Exercise objective:
Reproduce the data word for word, from the line containing "Task: Switch to the カタログ tab" through the end of the data, with both of those lines included. Omit the pictures.

━━━━━ Input material ━━━━━

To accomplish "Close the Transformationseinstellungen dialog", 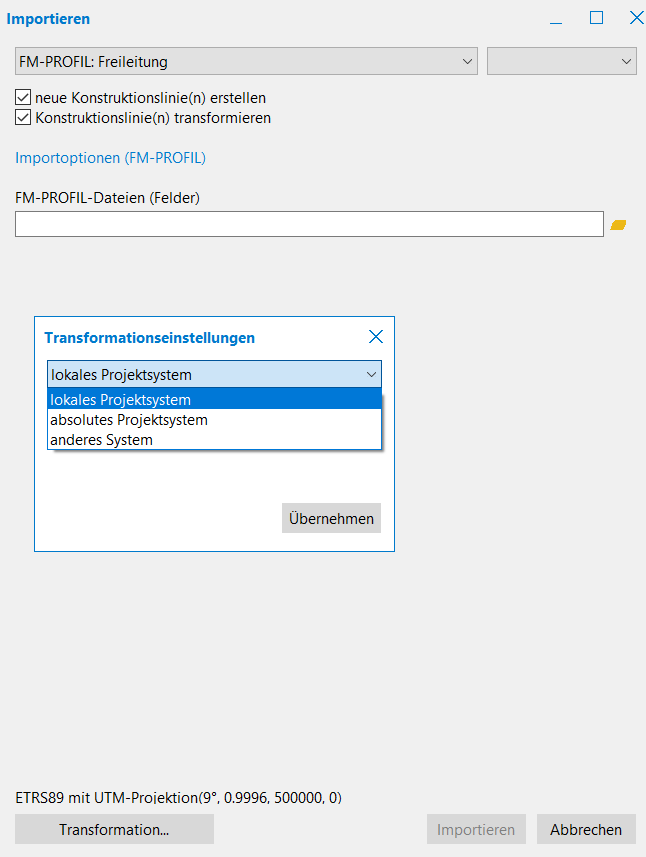I will (376, 337).
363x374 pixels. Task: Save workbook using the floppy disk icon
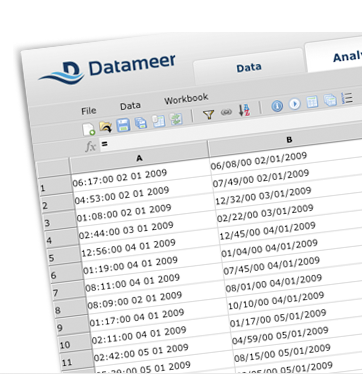pos(123,125)
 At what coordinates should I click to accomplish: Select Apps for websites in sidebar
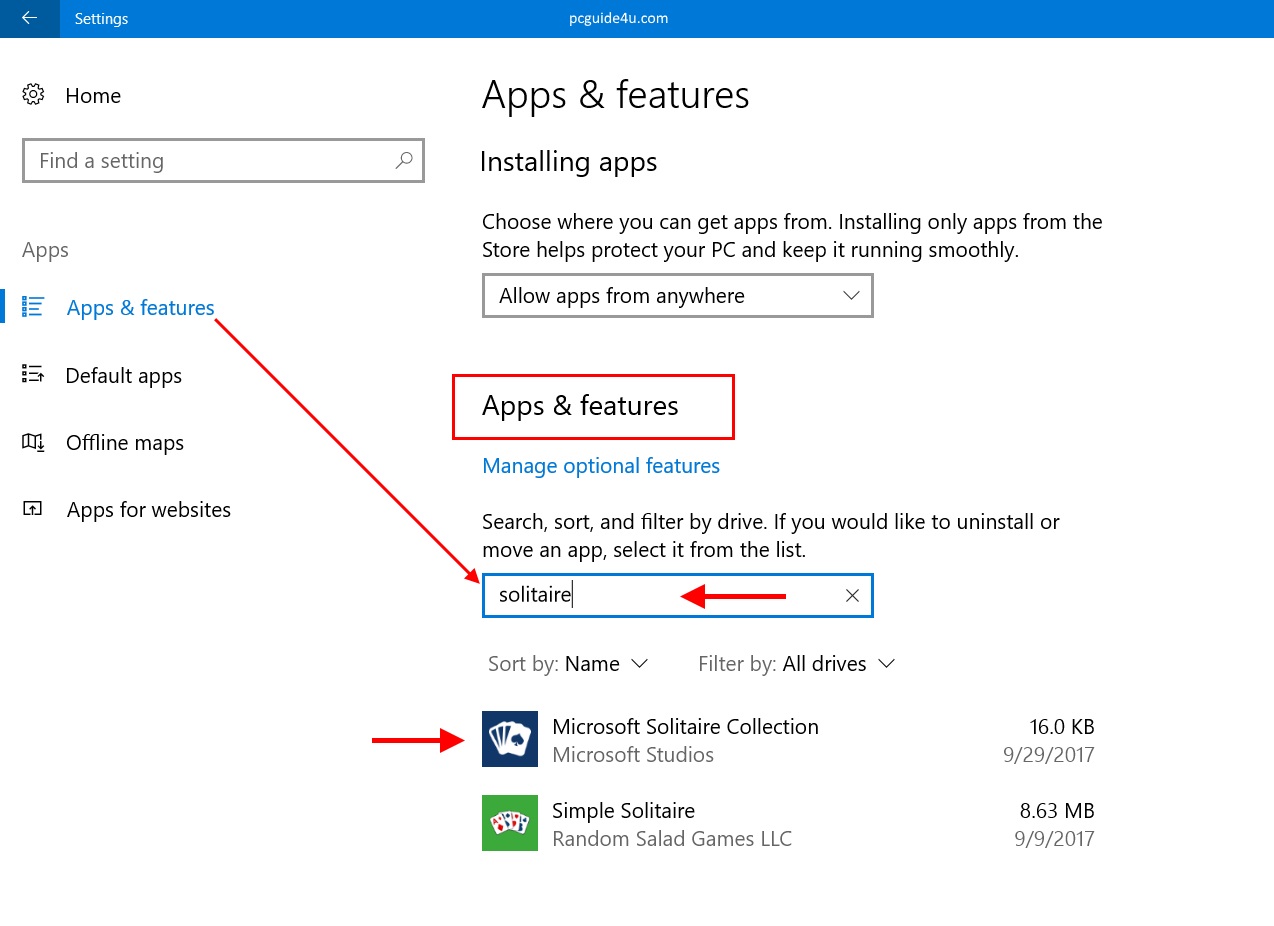tap(148, 510)
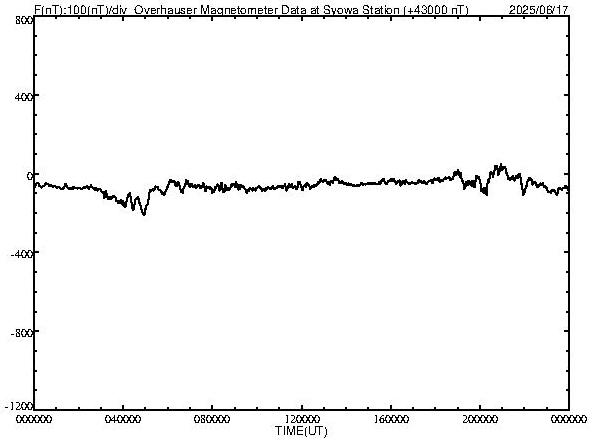Click the -1200 y-axis label
Image resolution: width=592 pixels, height=440 pixels.
[x=19, y=406]
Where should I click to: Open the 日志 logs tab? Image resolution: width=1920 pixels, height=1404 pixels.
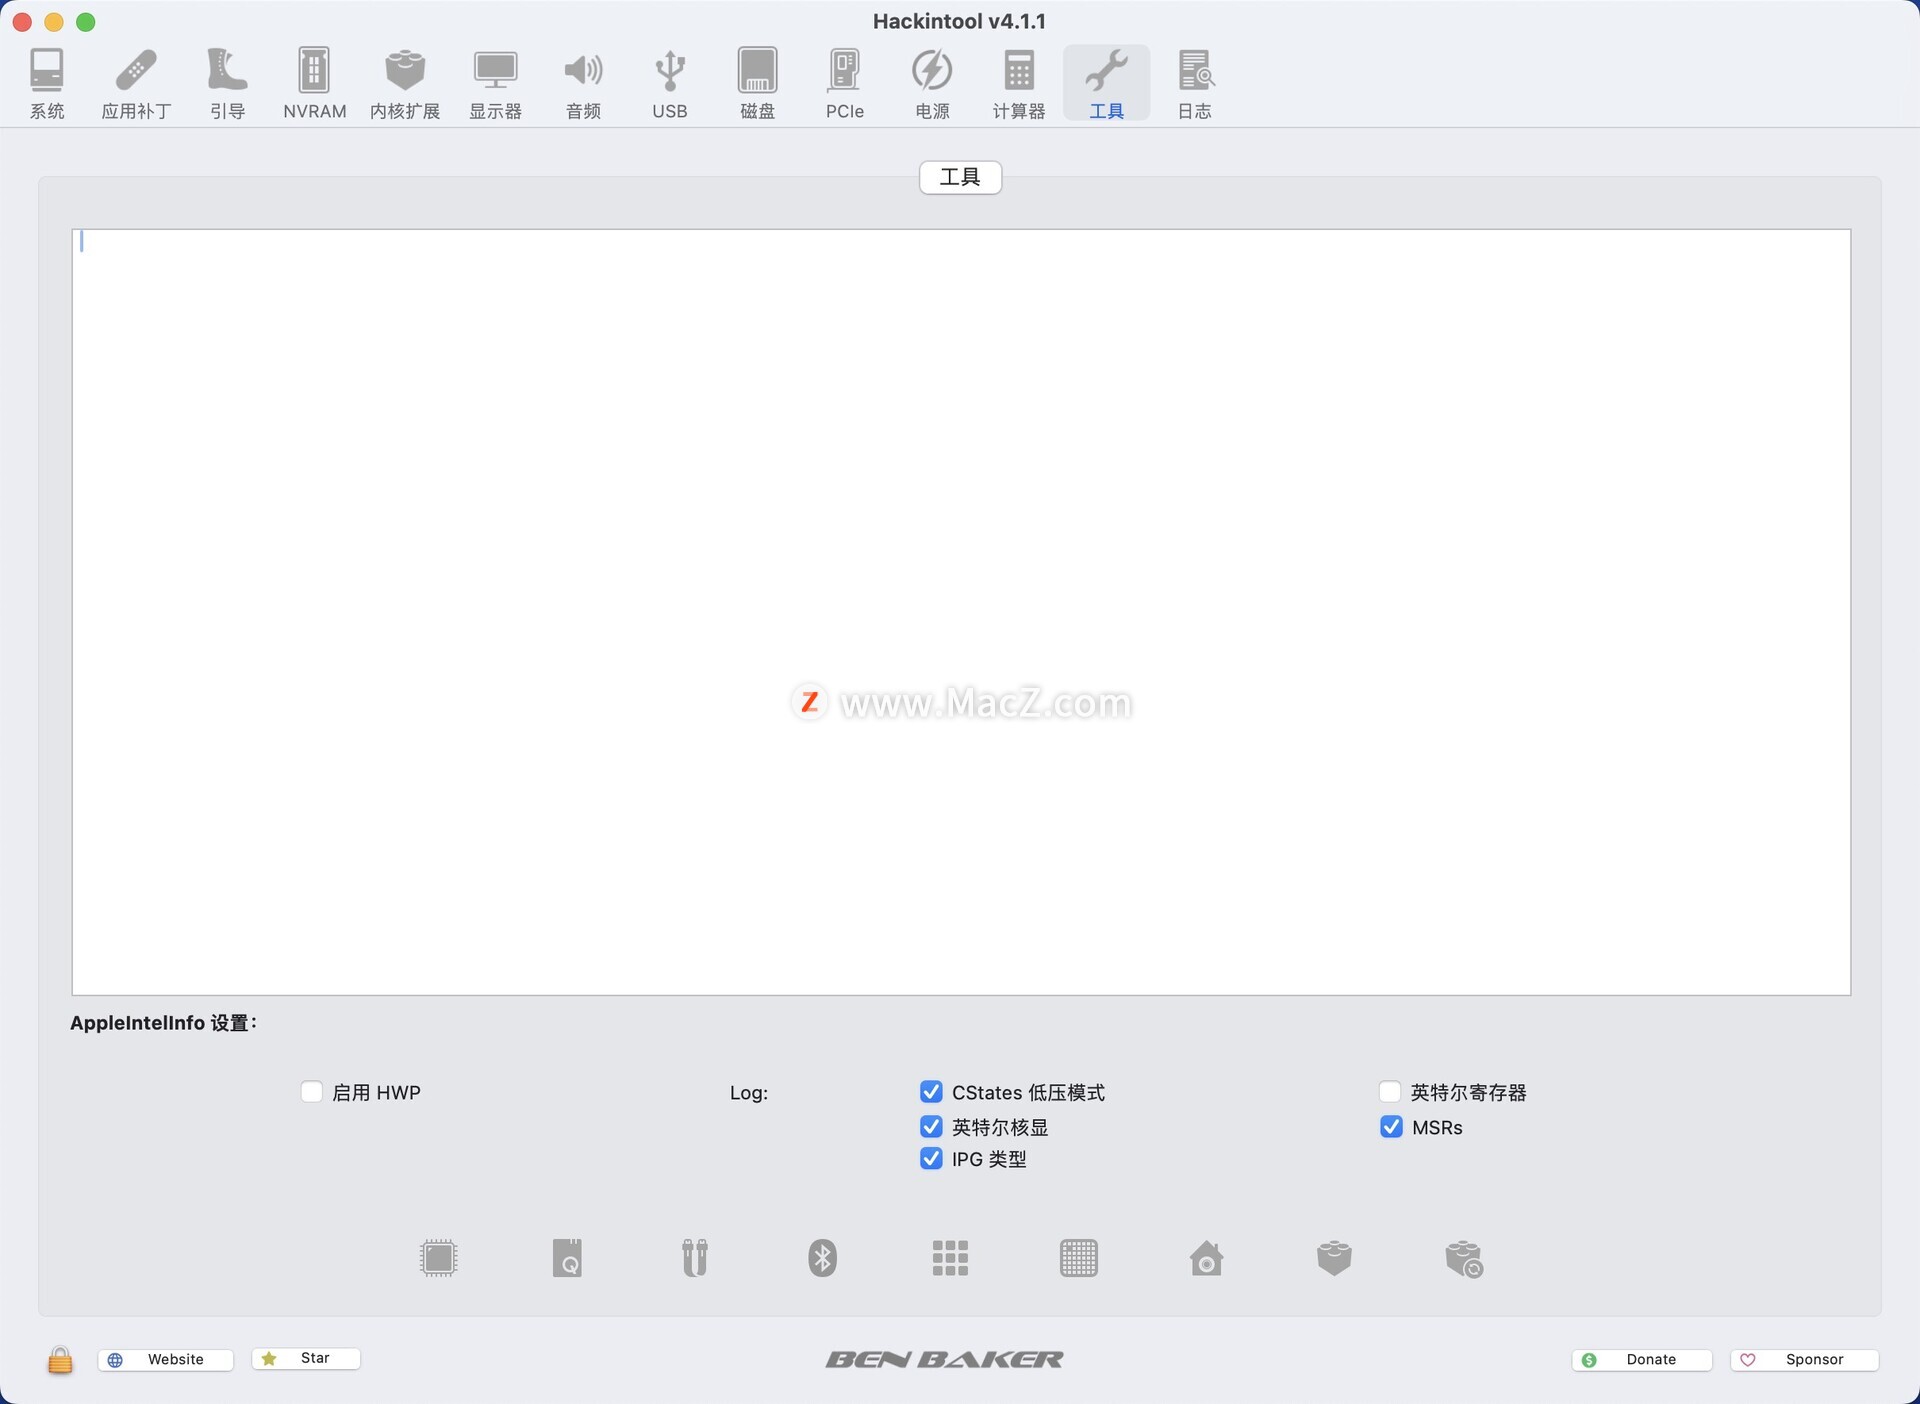pos(1194,84)
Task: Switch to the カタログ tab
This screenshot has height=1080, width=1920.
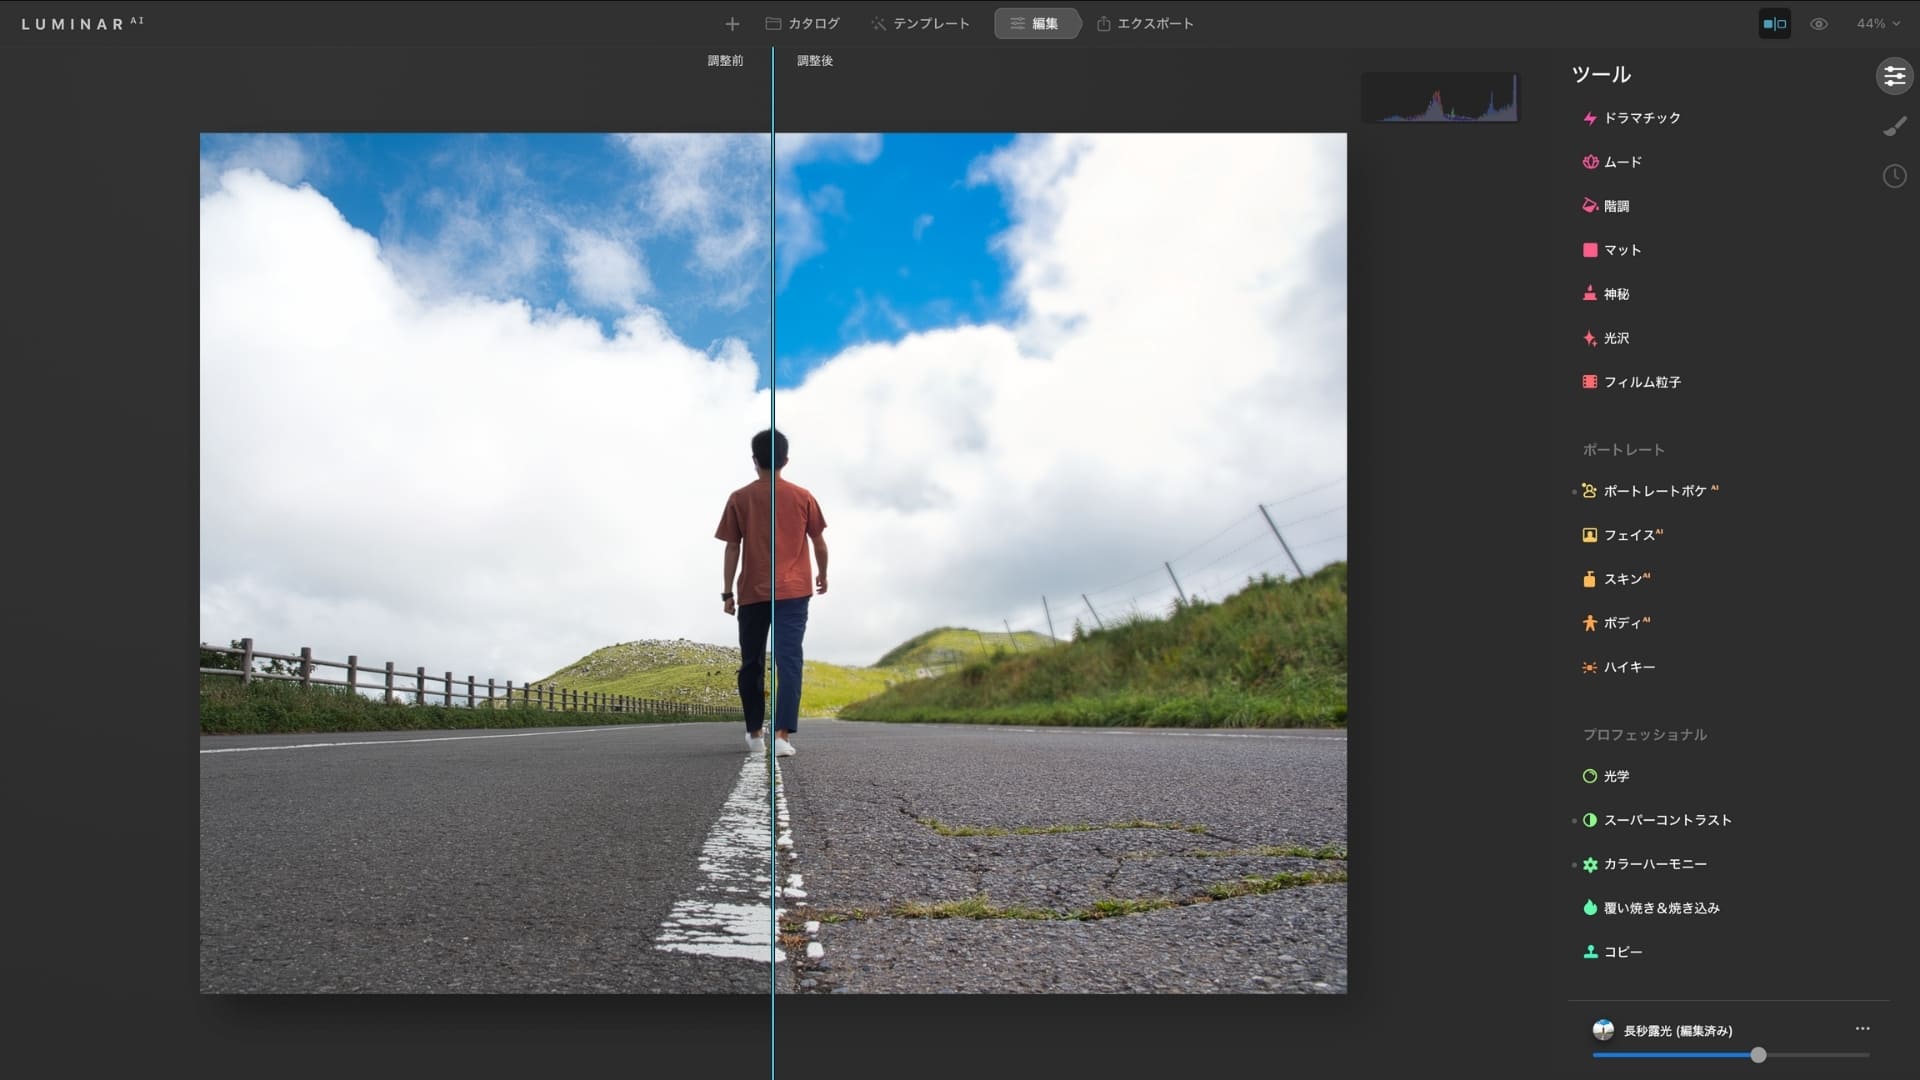Action: (x=803, y=24)
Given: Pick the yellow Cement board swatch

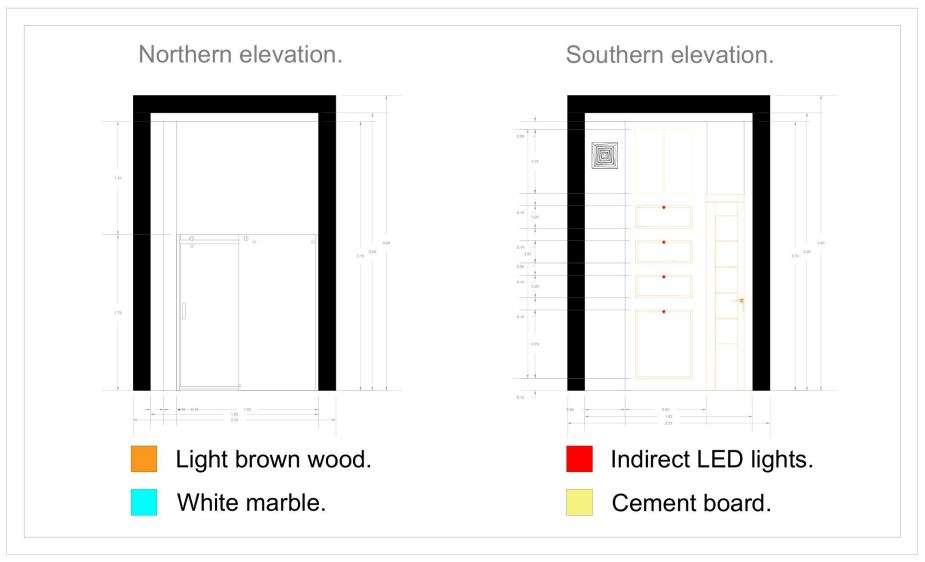Looking at the screenshot, I should point(580,502).
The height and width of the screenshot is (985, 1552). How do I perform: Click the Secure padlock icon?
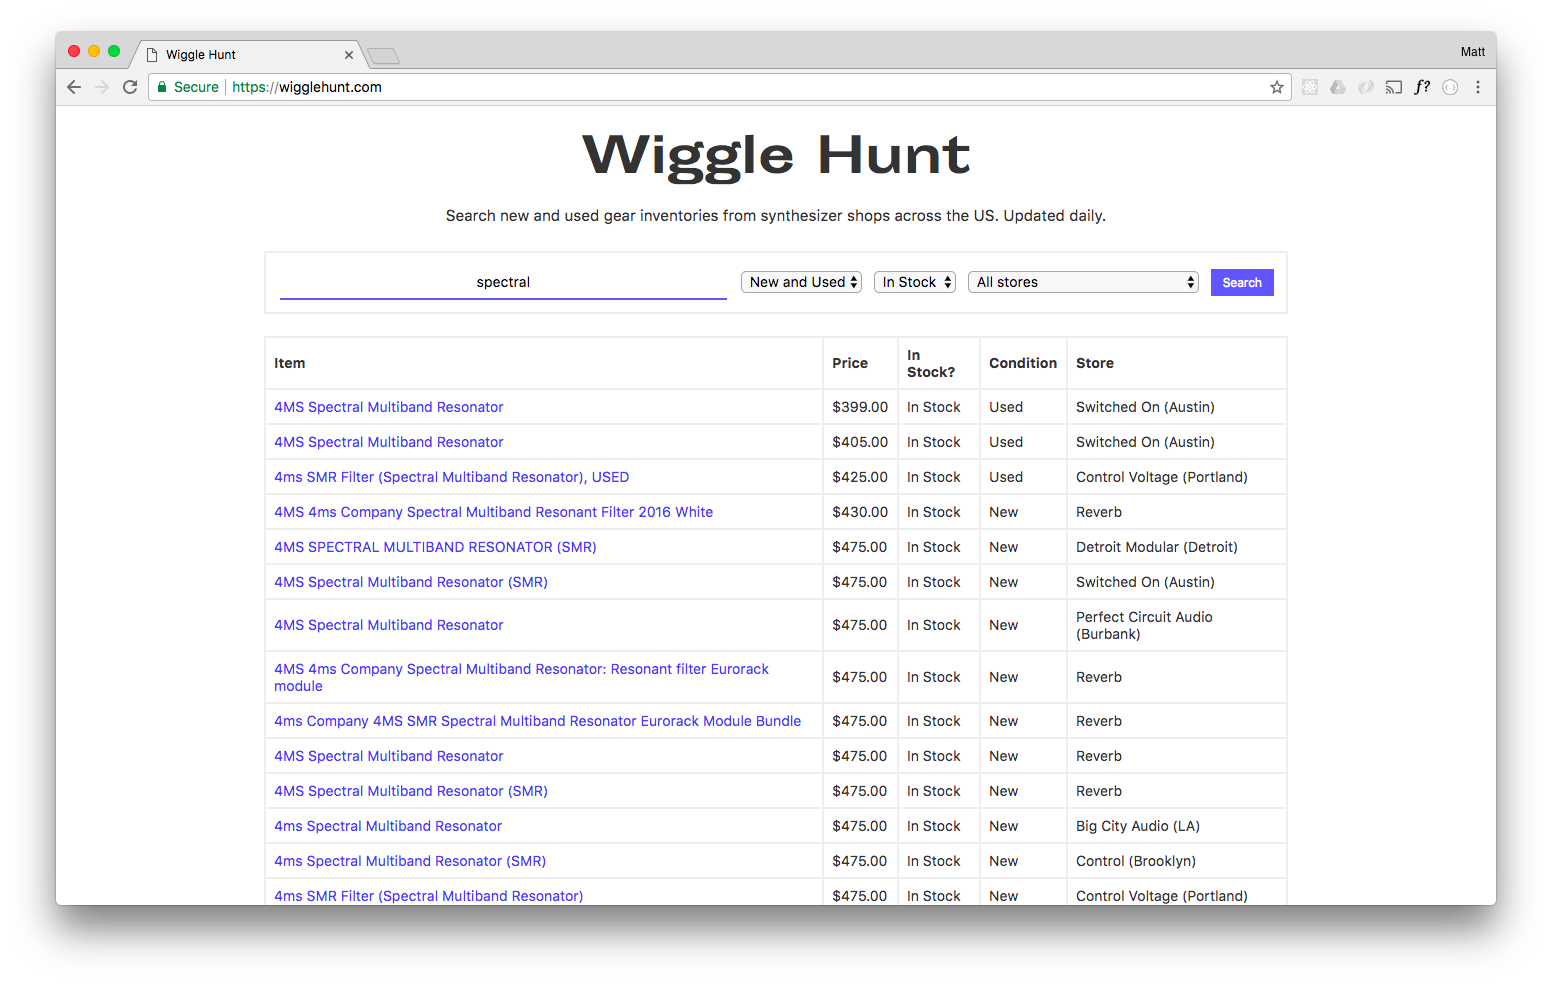pyautogui.click(x=161, y=87)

━━━━━

Exercise result:
Task: Switch to the カタログ tab
This screenshot has height=1080, width=1920.
Action: (x=803, y=24)
Given: Pick the yellow Cement board swatch

Looking at the screenshot, I should point(580,502).
The height and width of the screenshot is (985, 1552). How do I perform: Click the Secure padlock icon?
pyautogui.click(x=161, y=87)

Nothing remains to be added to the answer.